#### GOAL OF THE EXERCISE
Transcribe the entries below exactly, starting with the line that has "868x489 pixels." and stopping after the line that has "Task: Select the"; no pictures belong in the copy.

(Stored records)
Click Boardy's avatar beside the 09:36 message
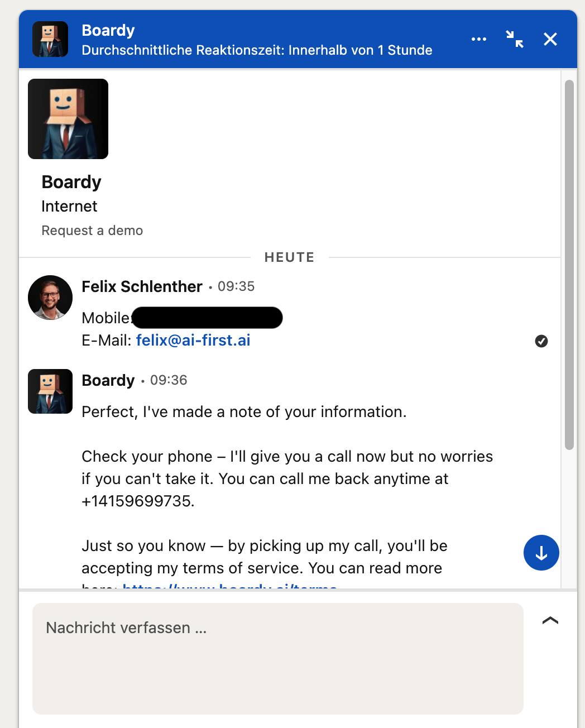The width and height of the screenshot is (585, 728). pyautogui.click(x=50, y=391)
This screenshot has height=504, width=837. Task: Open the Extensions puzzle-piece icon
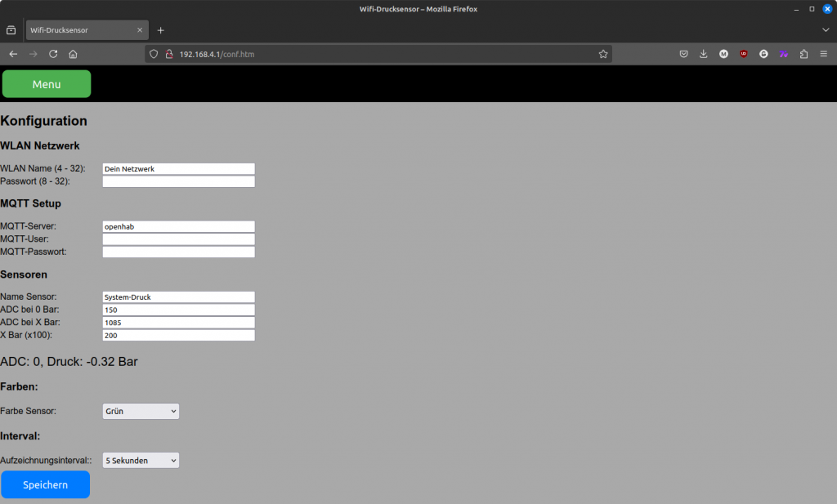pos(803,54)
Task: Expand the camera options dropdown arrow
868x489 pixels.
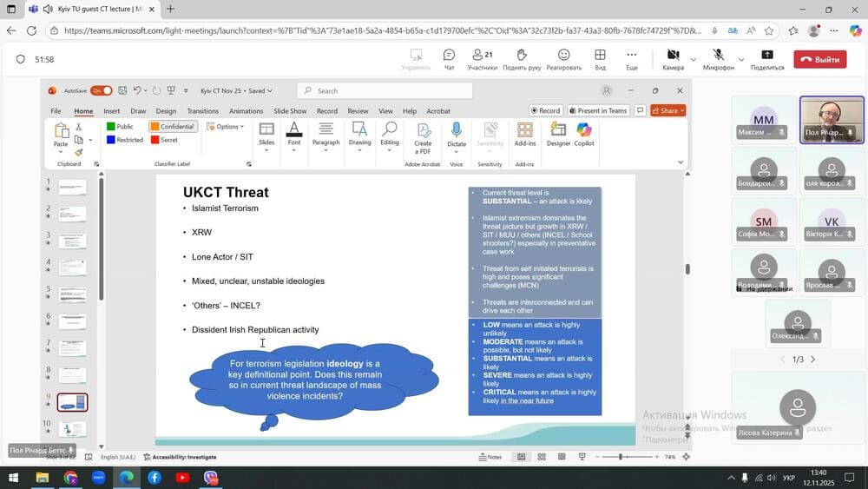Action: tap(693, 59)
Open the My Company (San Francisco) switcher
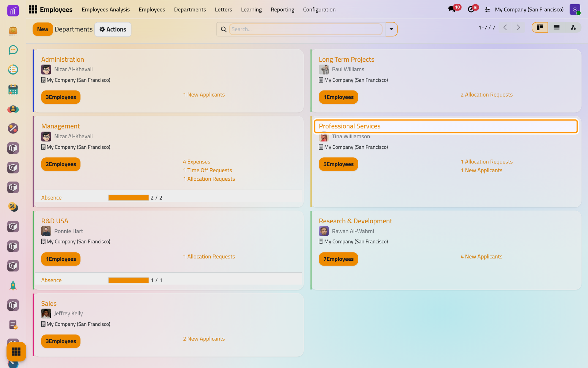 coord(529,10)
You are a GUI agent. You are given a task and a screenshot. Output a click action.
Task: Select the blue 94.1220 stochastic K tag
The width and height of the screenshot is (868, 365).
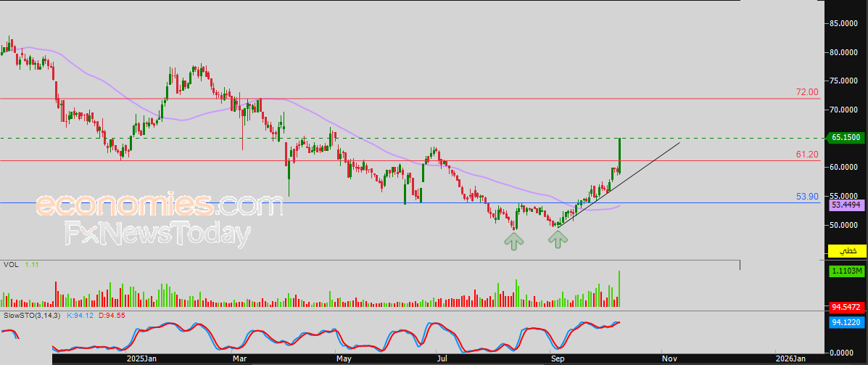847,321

* * *

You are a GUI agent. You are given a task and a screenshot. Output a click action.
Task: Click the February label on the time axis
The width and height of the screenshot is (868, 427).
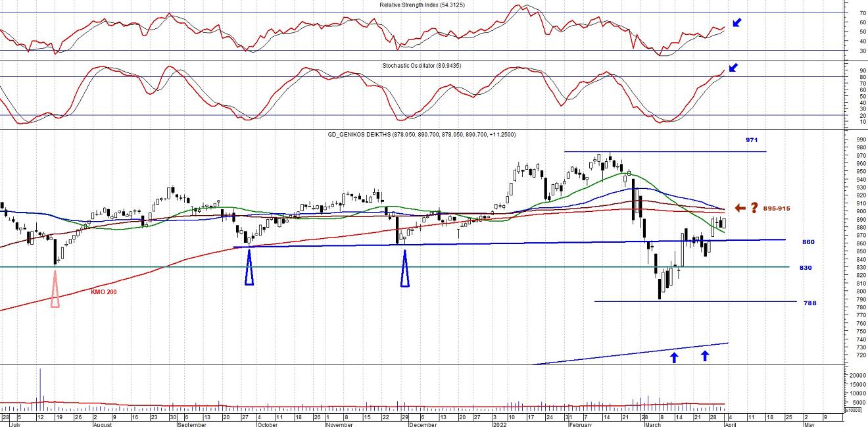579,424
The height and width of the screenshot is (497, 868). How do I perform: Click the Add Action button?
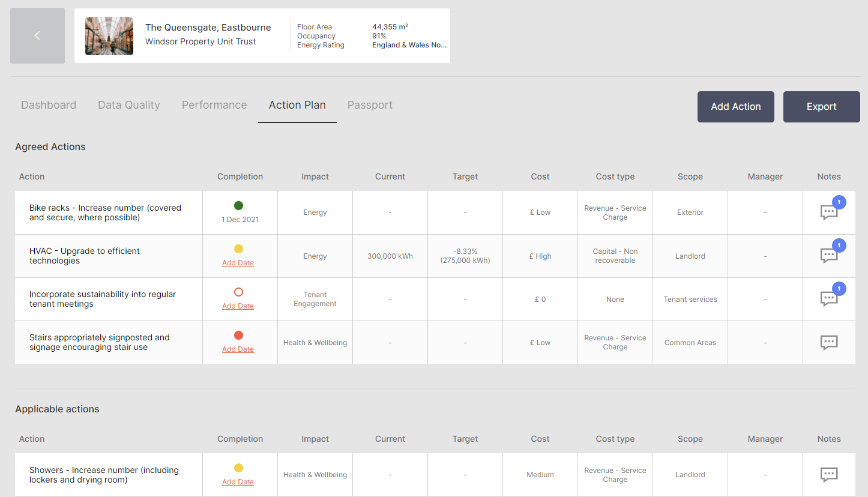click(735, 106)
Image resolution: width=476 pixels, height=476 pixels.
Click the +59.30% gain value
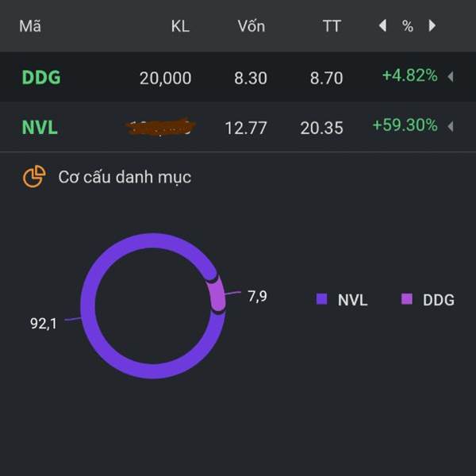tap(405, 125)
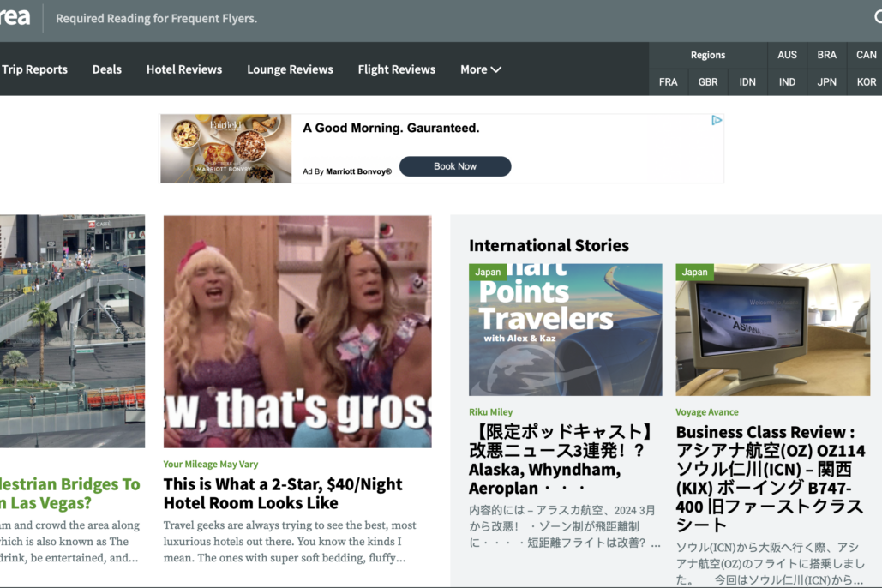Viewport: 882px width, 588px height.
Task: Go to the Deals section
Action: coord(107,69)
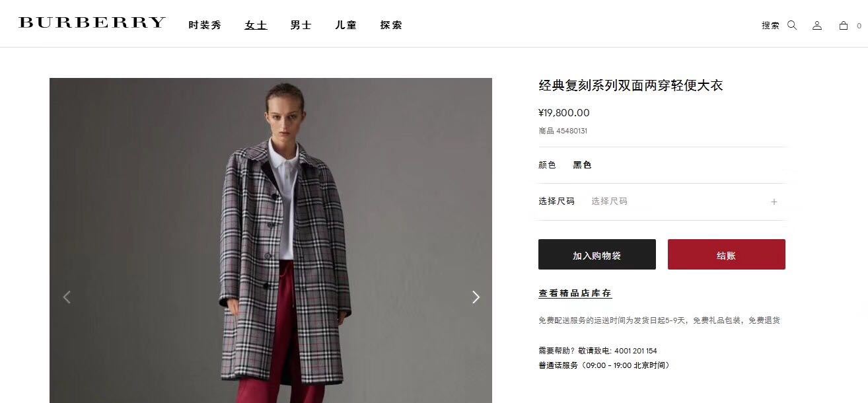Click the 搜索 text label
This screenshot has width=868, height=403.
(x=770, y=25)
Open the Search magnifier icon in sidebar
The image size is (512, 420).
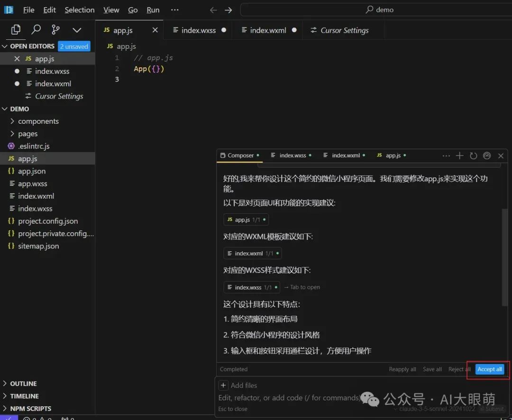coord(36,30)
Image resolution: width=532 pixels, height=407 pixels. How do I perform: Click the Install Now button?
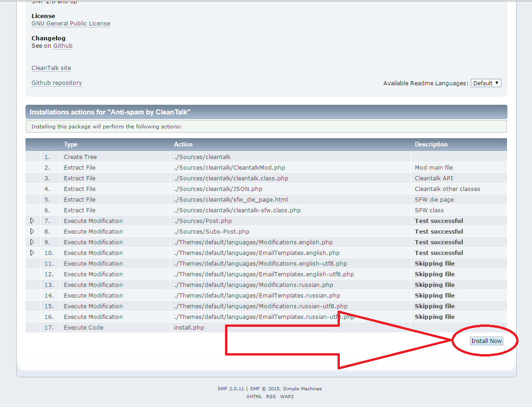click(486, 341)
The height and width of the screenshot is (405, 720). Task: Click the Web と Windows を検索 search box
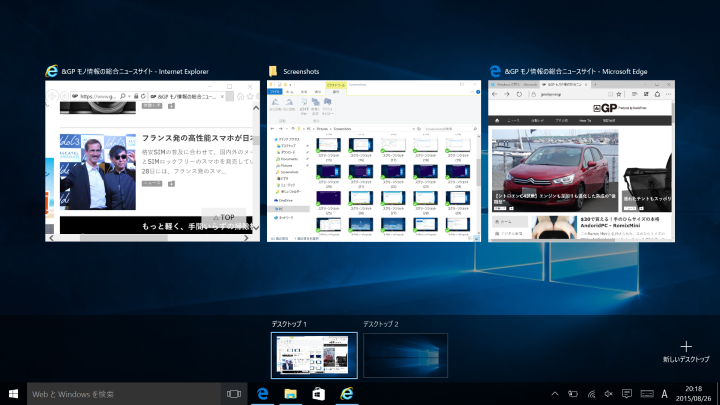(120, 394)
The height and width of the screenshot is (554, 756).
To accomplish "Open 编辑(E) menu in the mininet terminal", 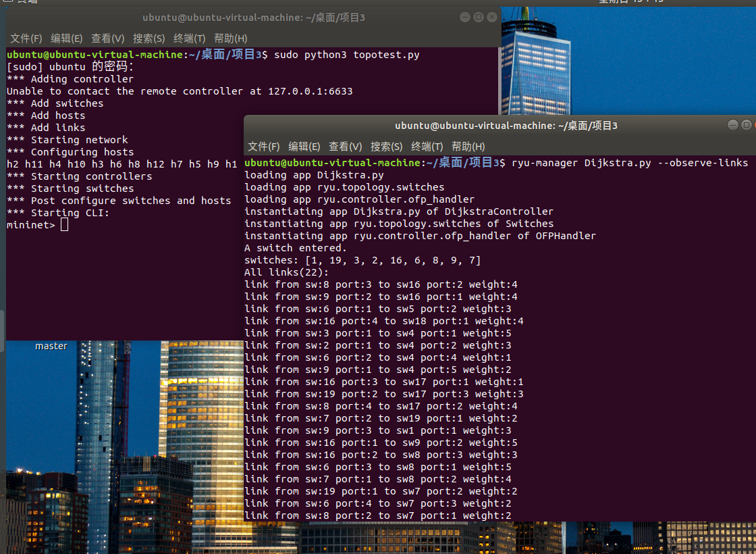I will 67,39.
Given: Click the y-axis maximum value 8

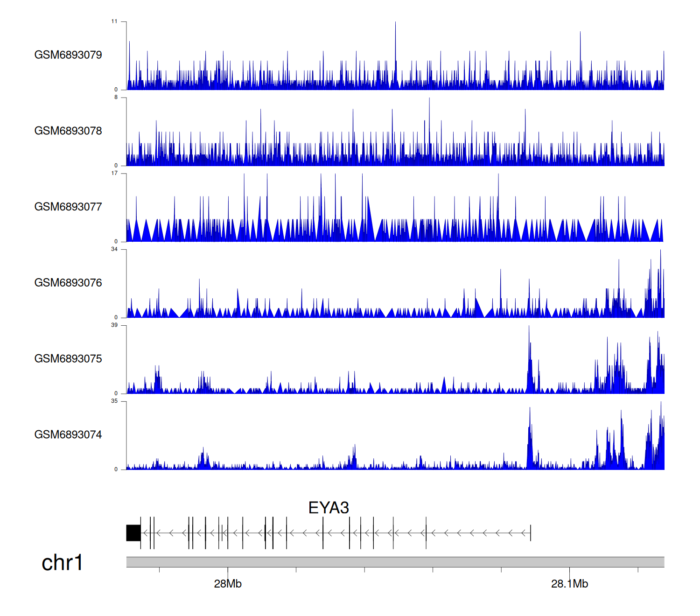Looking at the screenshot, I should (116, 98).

--

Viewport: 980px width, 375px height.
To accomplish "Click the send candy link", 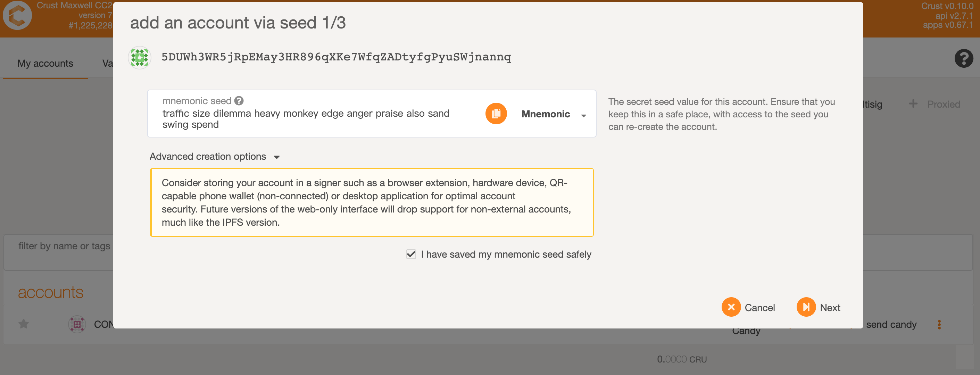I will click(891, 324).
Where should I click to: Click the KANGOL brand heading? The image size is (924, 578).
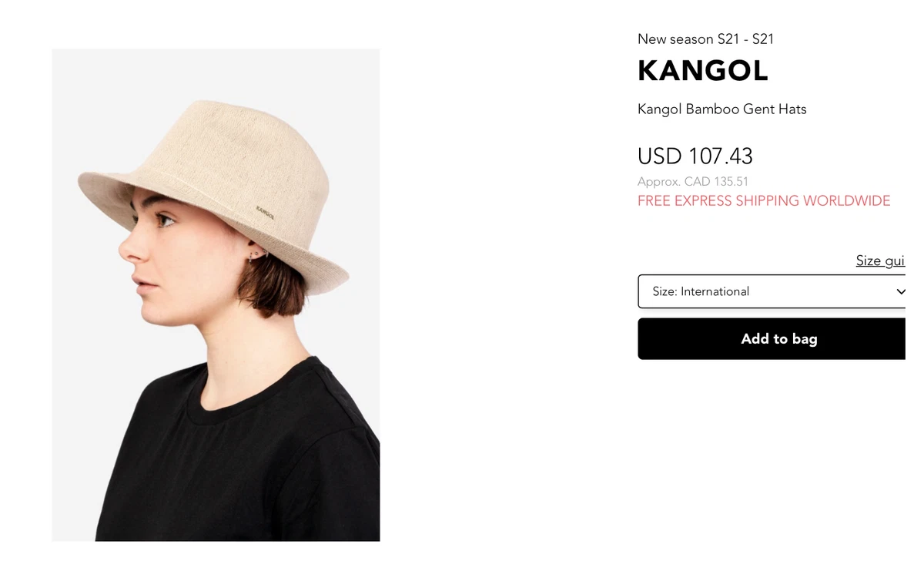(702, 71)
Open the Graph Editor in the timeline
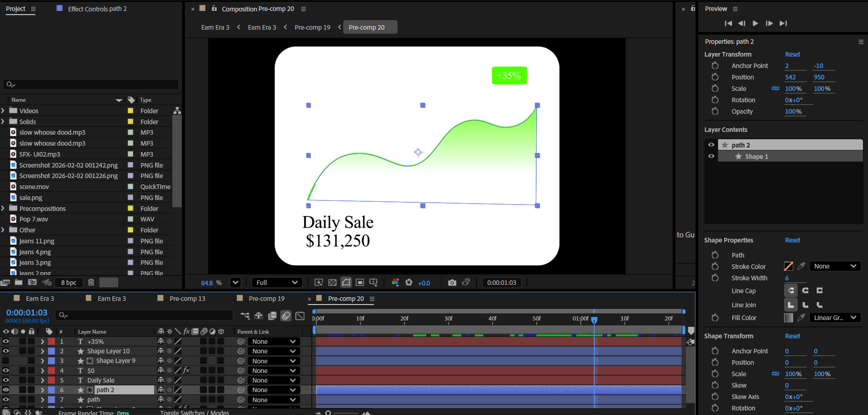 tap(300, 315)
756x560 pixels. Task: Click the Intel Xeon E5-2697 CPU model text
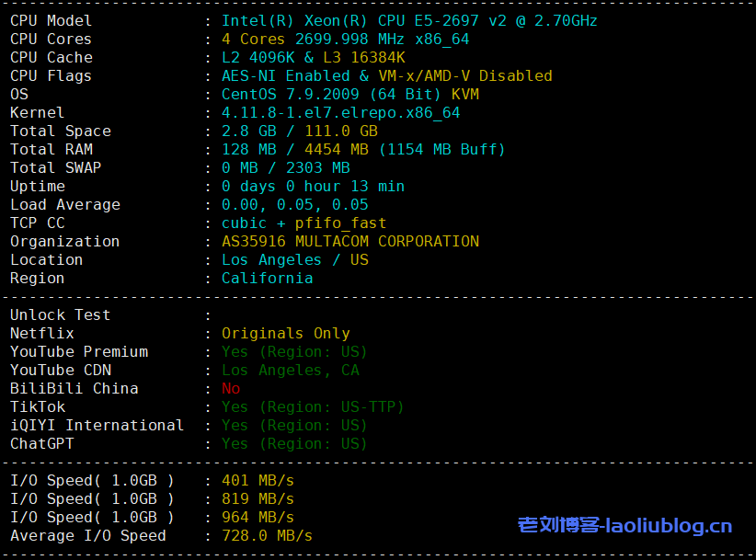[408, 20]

#### SOLUTION
868x489 pixels.
Action: tap(693, 59)
Open the My Company (San Francisco) switcher
 coord(529,10)
You are a GUI agent. You are given a task and a screenshot. Output a click action.
Task: Select the blue 94.1220 stochastic K tag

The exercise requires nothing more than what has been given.